======== LISTED ENTRIES

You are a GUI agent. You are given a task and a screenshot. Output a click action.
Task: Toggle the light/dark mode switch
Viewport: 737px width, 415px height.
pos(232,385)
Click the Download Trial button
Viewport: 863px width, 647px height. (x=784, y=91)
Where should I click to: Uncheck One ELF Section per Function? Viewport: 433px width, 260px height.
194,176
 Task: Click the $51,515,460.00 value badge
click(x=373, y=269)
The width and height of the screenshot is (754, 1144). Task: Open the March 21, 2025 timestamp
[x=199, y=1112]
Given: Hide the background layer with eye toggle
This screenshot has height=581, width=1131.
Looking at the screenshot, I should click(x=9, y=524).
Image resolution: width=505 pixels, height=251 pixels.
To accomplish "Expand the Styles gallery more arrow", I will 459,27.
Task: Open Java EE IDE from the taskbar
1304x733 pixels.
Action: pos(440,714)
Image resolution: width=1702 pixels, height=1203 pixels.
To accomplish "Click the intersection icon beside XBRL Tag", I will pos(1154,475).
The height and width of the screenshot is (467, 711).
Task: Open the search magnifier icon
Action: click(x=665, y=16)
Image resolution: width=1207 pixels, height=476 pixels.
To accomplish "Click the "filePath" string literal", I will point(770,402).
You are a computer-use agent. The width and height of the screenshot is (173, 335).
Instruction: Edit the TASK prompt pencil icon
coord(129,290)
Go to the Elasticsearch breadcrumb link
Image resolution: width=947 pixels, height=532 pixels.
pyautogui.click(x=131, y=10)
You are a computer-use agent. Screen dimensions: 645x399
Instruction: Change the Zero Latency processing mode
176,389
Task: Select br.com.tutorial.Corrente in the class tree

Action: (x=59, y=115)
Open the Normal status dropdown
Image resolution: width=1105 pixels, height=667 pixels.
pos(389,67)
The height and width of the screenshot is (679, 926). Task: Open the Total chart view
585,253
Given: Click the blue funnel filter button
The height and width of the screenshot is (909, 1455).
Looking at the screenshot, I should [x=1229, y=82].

================

◆ **EXERCISE BRIEF**
Copy all of the material above verbatim, line for line.

◆ **COMPLETE OUTPUT**
You are a GUI agent. You are given a task and a screenshot. Output a click action.
Task: Toggle the light/dark mode switch
Viewport: 737px width, 415px height.
pos(232,385)
Click the Download Trial button
Viewport: 863px width, 647px height. (x=784, y=91)
Where should I click to: Uncheck One ELF Section per Function? Viewport: 433px width, 260px height.
194,176
 Task: Click the $51,515,460.00 value badge
click(x=373, y=269)
The width and height of the screenshot is (754, 1144). Task: Open the March 21, 2025 timestamp
[x=199, y=1112]
Given: Hide the background layer with eye toggle
This screenshot has height=581, width=1131.
Looking at the screenshot, I should click(x=9, y=524).
Image resolution: width=505 pixels, height=251 pixels.
To accomplish "Expand the Styles gallery more arrow", I will 459,27.
Task: Open Java EE IDE from the taskbar
1304x733 pixels.
Action: pos(440,714)
Image resolution: width=1702 pixels, height=1203 pixels.
To accomplish "Click the intersection icon beside XBRL Tag", I will pos(1154,475).
The height and width of the screenshot is (467, 711).
Task: Open the search magnifier icon
Action: click(x=665, y=16)
Image resolution: width=1207 pixels, height=476 pixels.
To accomplish "Click the "filePath" string literal", I will point(770,402).
You are a computer-use agent. The width and height of the screenshot is (173, 335).
Instruction: Edit the TASK prompt pencil icon
coord(129,290)
Go to the Elasticsearch breadcrumb link
Image resolution: width=947 pixels, height=532 pixels.
pyautogui.click(x=131, y=10)
You are a computer-use agent. Screen dimensions: 645x399
Instruction: Change the Zero Latency processing mode
176,389
Task: Select br.com.tutorial.Corrente in the class tree

Action: (x=59, y=115)
Open the Normal status dropdown
Image resolution: width=1105 pixels, height=667 pixels.
pos(389,67)
The height and width of the screenshot is (679, 926). Task: Open the Total chart view
585,253
Given: Click the blue funnel filter button
The height and width of the screenshot is (909, 1455).
Looking at the screenshot, I should [x=1229, y=82].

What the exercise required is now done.